## The records
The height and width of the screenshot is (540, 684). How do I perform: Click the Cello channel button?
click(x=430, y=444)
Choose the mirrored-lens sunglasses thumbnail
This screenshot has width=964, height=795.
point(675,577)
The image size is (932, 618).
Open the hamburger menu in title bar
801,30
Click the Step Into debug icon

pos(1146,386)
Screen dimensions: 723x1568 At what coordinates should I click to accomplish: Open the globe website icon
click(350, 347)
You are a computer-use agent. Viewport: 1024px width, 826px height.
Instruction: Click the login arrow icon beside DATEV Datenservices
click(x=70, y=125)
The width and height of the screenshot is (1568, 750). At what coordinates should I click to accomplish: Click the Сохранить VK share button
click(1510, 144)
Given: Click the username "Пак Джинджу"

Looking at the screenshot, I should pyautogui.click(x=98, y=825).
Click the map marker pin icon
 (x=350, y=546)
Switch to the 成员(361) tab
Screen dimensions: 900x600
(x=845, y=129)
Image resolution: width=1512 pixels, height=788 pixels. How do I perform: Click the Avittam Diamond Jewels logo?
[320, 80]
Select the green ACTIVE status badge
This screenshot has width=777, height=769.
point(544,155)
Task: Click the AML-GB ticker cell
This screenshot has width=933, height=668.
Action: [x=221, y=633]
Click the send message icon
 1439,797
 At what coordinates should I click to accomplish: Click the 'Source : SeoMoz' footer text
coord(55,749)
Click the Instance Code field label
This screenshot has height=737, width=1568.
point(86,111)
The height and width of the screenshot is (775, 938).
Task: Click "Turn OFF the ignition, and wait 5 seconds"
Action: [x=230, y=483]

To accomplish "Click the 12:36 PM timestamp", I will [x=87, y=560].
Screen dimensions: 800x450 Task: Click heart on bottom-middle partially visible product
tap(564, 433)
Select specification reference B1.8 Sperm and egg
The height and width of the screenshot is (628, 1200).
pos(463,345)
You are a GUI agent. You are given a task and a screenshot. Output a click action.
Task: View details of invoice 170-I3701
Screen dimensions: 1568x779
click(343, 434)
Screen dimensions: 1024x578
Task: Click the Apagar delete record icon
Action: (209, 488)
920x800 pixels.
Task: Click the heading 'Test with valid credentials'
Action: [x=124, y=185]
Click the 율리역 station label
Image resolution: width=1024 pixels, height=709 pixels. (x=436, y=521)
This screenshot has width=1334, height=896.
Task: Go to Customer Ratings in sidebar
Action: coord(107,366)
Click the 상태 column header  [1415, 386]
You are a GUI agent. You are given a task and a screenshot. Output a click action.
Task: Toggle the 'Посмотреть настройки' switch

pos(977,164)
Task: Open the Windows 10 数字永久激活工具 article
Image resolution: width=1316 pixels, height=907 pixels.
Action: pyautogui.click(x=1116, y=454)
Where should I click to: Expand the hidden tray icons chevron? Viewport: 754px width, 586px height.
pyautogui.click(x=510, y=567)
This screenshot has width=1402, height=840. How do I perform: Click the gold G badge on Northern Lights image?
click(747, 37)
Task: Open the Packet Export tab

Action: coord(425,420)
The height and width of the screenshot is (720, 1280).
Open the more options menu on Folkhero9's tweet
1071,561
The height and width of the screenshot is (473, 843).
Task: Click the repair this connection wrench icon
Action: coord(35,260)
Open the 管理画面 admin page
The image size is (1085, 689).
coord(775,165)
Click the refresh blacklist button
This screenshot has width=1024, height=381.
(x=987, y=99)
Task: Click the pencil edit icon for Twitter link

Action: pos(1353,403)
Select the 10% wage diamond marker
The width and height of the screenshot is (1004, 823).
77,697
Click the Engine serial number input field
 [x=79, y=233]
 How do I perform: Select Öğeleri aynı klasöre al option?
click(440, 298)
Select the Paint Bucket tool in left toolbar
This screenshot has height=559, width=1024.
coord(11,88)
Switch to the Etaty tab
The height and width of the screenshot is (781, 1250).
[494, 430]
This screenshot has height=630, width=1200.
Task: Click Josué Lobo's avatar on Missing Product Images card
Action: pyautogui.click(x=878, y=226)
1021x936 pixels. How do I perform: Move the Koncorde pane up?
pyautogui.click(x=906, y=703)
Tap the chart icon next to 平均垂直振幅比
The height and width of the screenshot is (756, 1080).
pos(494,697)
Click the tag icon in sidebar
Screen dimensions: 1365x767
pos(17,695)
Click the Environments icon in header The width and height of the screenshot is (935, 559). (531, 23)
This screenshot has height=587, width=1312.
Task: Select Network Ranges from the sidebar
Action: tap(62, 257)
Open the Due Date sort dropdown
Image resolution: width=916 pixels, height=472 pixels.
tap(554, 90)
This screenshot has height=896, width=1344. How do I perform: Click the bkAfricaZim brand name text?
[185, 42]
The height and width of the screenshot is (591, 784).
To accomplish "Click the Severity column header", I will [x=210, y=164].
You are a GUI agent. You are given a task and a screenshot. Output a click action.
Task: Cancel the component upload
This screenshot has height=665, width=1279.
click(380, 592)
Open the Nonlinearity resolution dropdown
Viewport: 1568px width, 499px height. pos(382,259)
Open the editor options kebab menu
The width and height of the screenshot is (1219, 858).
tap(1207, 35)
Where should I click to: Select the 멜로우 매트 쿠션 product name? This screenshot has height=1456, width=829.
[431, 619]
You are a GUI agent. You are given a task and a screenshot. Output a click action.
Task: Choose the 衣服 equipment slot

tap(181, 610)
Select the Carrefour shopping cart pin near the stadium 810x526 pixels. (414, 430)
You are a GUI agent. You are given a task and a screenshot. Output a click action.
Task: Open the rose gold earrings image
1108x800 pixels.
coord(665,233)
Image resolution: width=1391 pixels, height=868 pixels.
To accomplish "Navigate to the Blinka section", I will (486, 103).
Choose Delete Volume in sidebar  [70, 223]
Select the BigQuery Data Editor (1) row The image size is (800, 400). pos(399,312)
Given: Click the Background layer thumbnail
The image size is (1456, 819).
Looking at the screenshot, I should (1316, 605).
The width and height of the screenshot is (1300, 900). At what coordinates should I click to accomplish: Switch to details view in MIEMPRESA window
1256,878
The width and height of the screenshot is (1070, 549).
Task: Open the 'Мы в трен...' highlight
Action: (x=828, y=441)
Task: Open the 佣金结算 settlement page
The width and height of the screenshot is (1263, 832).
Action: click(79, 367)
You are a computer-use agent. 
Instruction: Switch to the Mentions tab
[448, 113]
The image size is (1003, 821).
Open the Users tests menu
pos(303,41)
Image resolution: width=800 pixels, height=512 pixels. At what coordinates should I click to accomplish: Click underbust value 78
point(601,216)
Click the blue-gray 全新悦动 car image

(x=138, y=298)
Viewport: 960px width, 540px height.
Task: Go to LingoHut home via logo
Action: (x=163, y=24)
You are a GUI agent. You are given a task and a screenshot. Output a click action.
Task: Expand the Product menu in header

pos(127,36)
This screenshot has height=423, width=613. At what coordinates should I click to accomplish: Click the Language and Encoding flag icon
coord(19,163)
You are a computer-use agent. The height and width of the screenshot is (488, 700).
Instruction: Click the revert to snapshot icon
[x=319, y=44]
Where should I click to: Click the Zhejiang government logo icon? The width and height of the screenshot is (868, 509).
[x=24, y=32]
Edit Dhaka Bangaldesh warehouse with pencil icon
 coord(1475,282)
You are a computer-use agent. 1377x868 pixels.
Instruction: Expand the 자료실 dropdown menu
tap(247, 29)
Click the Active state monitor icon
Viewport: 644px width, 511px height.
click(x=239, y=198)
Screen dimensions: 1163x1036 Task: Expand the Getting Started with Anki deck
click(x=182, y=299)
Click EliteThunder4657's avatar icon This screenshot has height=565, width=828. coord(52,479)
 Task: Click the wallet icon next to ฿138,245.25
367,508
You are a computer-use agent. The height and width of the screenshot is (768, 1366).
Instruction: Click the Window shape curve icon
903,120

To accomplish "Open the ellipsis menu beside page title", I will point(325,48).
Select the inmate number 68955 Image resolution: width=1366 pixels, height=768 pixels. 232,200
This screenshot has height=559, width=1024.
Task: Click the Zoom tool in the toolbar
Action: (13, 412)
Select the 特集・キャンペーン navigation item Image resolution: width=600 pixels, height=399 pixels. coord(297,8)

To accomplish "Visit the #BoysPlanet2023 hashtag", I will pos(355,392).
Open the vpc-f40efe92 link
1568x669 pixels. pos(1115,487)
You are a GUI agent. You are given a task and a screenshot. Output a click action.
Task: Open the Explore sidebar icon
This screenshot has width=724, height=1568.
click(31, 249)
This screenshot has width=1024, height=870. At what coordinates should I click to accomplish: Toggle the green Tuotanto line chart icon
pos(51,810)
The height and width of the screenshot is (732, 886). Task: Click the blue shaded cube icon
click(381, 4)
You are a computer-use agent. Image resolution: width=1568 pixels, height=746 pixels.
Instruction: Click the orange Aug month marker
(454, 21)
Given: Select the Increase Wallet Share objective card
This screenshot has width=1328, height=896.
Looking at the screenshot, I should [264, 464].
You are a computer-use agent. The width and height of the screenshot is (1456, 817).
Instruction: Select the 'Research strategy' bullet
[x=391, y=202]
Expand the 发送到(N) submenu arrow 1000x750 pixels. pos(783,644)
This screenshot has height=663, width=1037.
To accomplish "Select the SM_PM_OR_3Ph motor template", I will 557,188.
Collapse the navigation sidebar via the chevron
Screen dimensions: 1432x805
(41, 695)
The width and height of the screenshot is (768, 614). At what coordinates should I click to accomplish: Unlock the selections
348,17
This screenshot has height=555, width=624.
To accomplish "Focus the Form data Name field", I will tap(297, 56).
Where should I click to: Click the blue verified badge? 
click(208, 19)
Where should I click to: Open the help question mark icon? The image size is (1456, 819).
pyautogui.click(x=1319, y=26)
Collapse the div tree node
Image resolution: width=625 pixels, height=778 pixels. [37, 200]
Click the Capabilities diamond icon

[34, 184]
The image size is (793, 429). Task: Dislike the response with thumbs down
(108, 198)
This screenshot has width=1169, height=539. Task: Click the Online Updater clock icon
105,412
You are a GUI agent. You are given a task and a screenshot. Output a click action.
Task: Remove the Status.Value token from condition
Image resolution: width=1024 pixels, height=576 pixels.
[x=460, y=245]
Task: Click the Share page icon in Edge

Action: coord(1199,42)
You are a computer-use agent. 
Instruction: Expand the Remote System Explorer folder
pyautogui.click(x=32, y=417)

## Task
The total alone is wanted: how many lines in the listing above contain "will".

## Solved problem
7